**EXERCISE**
Leave out the pictures, and quote exactly the lines running from the one with "You are a computer-use agent." through the last line of the entries below.

Saved data entries:
------------------------------------------------------------------------

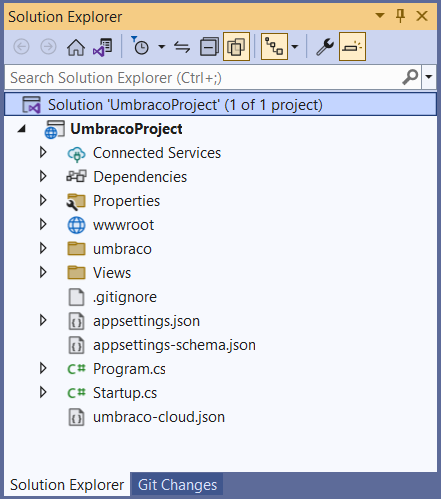The height and width of the screenshot is (499, 441).
Task: Click the Home toolbar icon
Action: pyautogui.click(x=76, y=47)
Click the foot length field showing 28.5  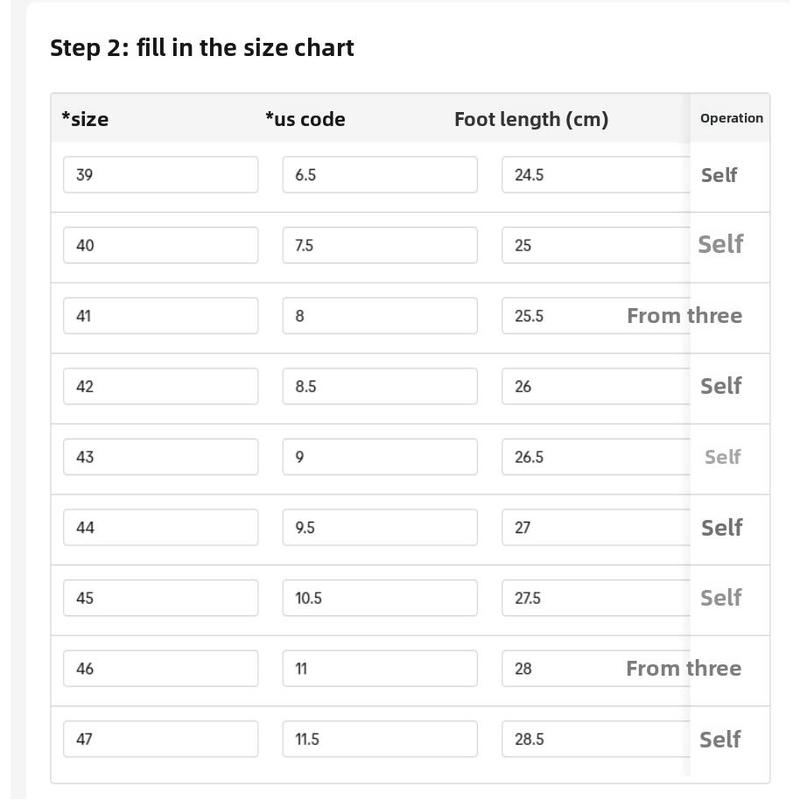point(595,739)
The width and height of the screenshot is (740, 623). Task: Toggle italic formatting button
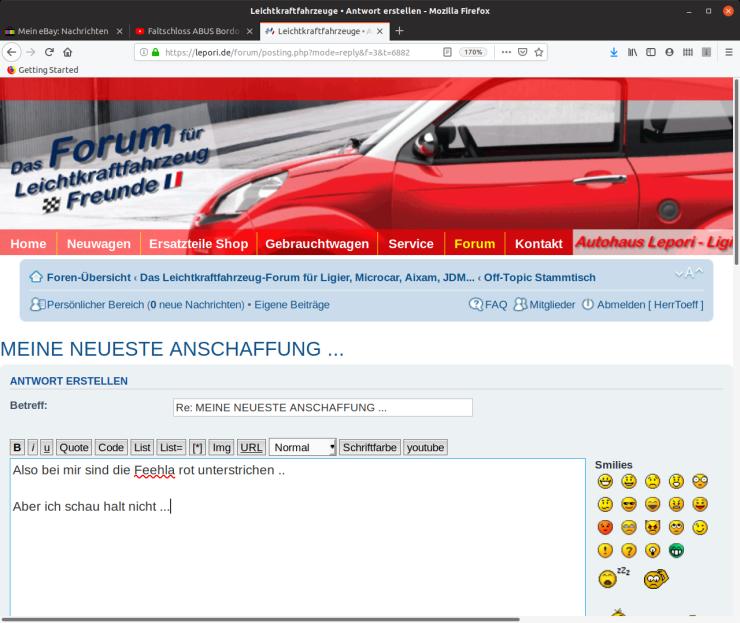[x=33, y=448]
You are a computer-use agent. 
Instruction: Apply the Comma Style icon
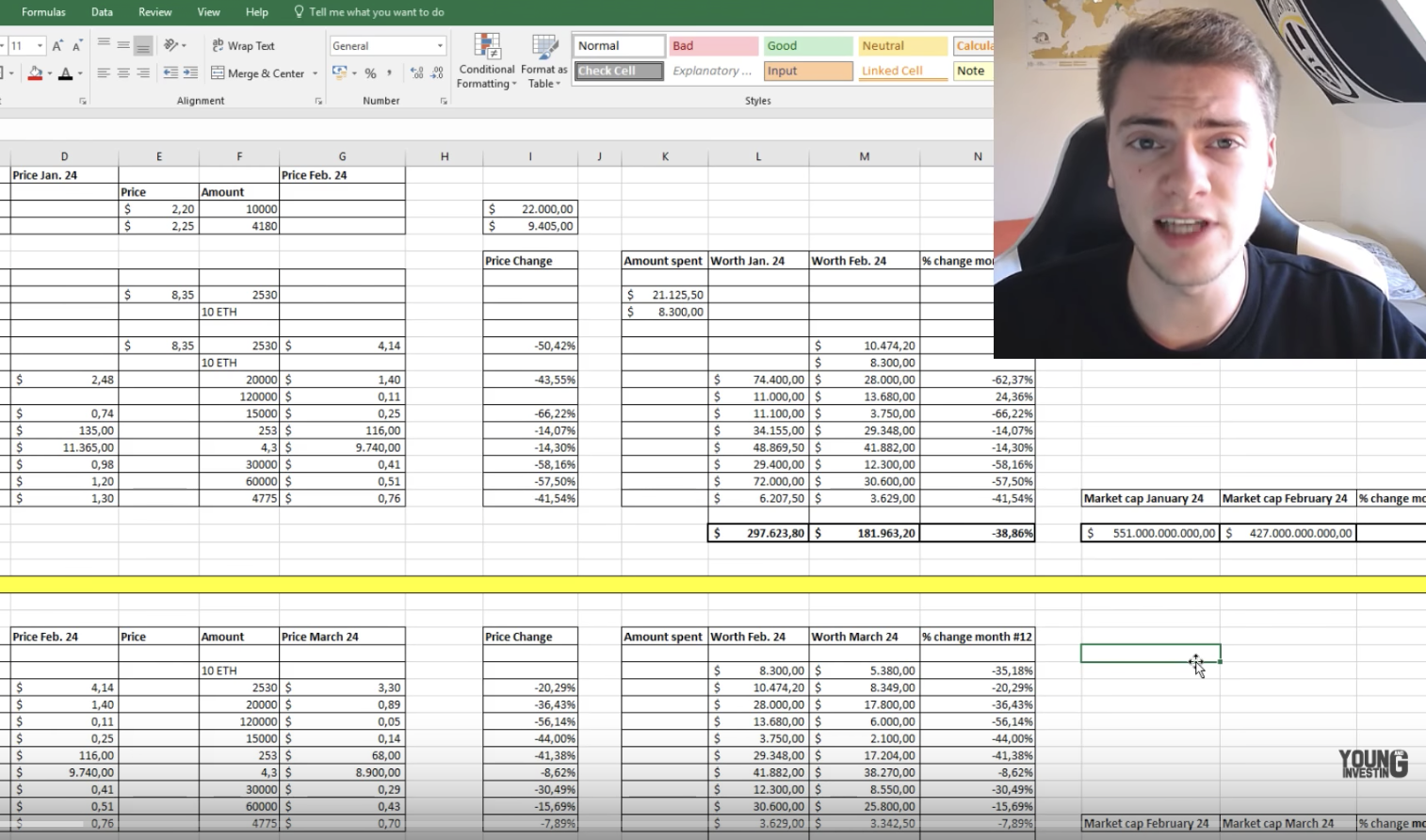[388, 73]
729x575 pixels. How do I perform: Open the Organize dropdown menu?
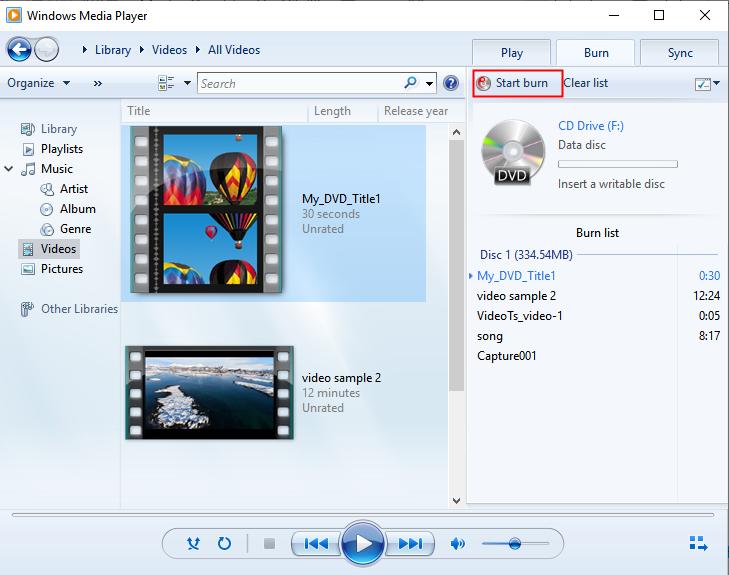point(38,83)
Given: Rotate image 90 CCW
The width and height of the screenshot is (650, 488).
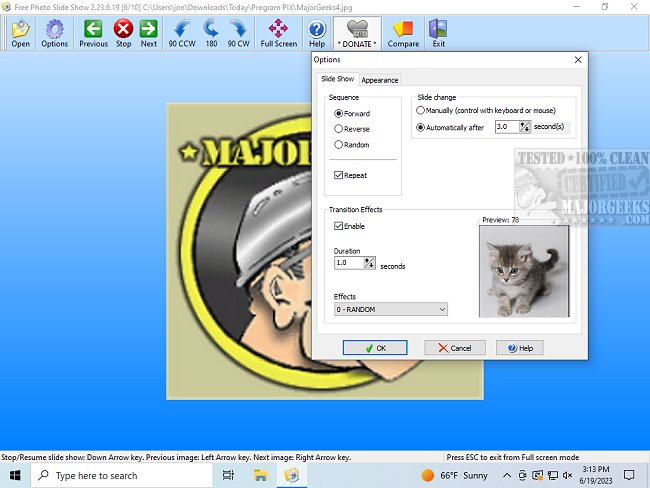Looking at the screenshot, I should coord(182,29).
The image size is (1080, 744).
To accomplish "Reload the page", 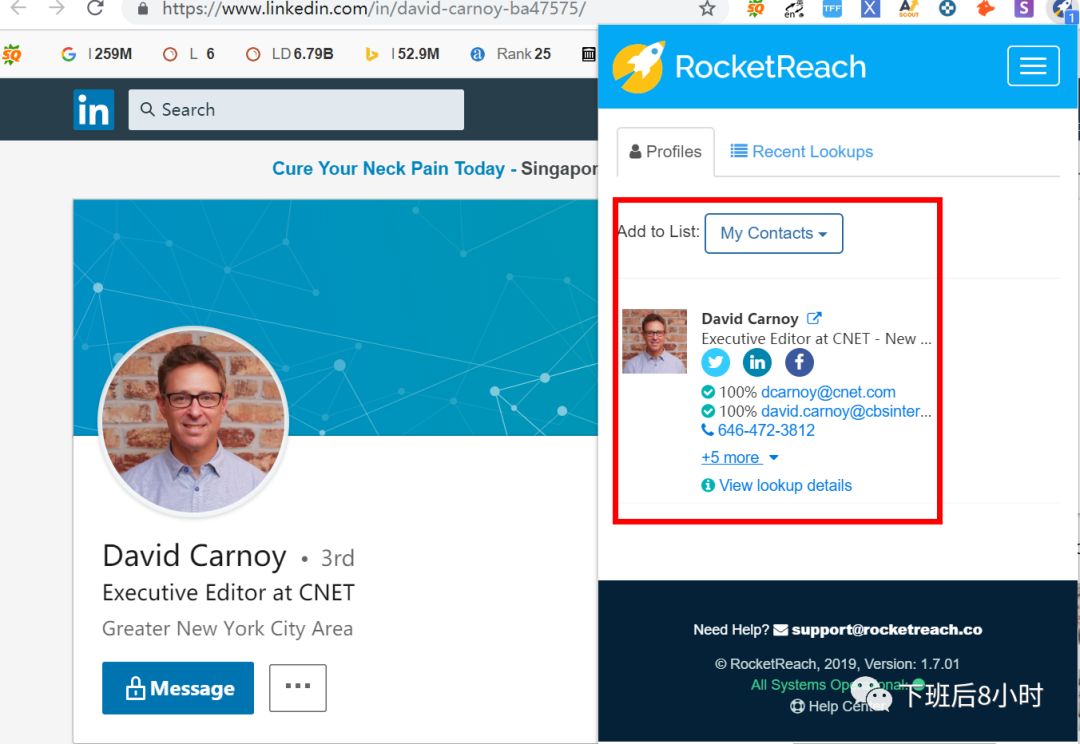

------------------------------------------------------------------------

**SOLUTION TO THE EXERCISE**
You are a computer-use agent. 
Instruction: Apply the Comma Style icon
[388, 73]
729x575 pixels. How do I perform: Open the Organize dropdown menu?
point(38,83)
Given: Rotate image 90 CCW
The width and height of the screenshot is (650, 488).
Looking at the screenshot, I should coord(182,29).
The image size is (1080, 744).
To accomplish "Reload the page", 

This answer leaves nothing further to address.